Directions for this task:
In the river cruise blog post, please name the village that most of the boat's passengers left to tour after breakfast.

━━ Document segment ━━

After breakfast, most of the boat has emptied out to tour a village called Amazonias, where Nat Geo is supporting a women’s empowerment radio broadcast. They have hand crafted goods to sell to us. Twig and I both felt hinky about going to look at a village like it was an exhibit in a zoo, and we’re sitting in the cool and breezy open-air lounge on the top deck, roofed by palm trees. Even Rusty got into the skiffs and took off to experience Amazonias, which made me happy because he’ll give me the bitterly sarcastic view of what I’m missing by sitting here updating my blog as the Delphin II slowly follows the skiffs up the Maracon River to Amazonias.



We were sitting on the rail, facing out, but as the river turns, the sun kept finding me. I have finally made a nest on one of the ultra-low sofas in the center (to get up, it’s easier to put your hand on the ground and push off than to try to get up the regular way). It’s so peaceful. Everyone else has gone away. The crew is doing it’s crew-ish business. They’re speaking in the liquid, slippery sound of colloquial, very fast Spanish, so there’s no value in even trying to eavesdrop. From up here, amidships, the motors are just a distant purr. And scenery slips past.


Here are my Big River observations: Everywhere is proof that we’re at low water. The wet season leave its mark astonishingly high on tree trunks. The river banks are steeply shelved in many places, and terraced in others where loose soil has fallen in as the waters recede. Some of the banks are so flat and smooth that my eye (accustomed to a developed world) tries to see them as retaining walls…but they’re not. That’ not concrete. That’s mud. Or clay. Or whatever.



Maybe because the rainy season completely re-landscapes everything, the view from here (the over-civilized view) is of a manicured landscape. There are tall trees (some of them very tall, indeed), and there are fields of low grasses. Very green. Plants that can’t root quickly enough will be ripped out in a few months when the rain starts again, so the growth is remarkable. It looks like gardeners have been through on large mowers, creating a view that I’ve thought of as a Turner landscape (but mostly because I know so little about British landscape art; there’s probably a more famous painter of landscapes. So pardon me.).



The water is muddy, and perpetually full of floating logs. Everywhere there are logs drifting along. It looks untidy. Disney wouldn’t allow it. But every time the rains come, anything that fell over below the high water mark gets lifted up and floated into the open. And then downriver. It looks untidy because no one feels any compulsion to clean it up…and why should they? That’s just what happens. And when a tree falls down the bank to lay with its head in the water, that just makes a good base camp for river otters, and a perch for kingfishers and a broad trunk in the sun on which anacondas can bask. Or so we’re told; we’ve still only seen the one “small” snake under the ranger station yesterday. Which is good enough!

━━━
━━ Records shown ━━

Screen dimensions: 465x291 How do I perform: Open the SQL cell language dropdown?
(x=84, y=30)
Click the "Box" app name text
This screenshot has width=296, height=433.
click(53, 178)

━━━

Answer for this exercise:
Amazonias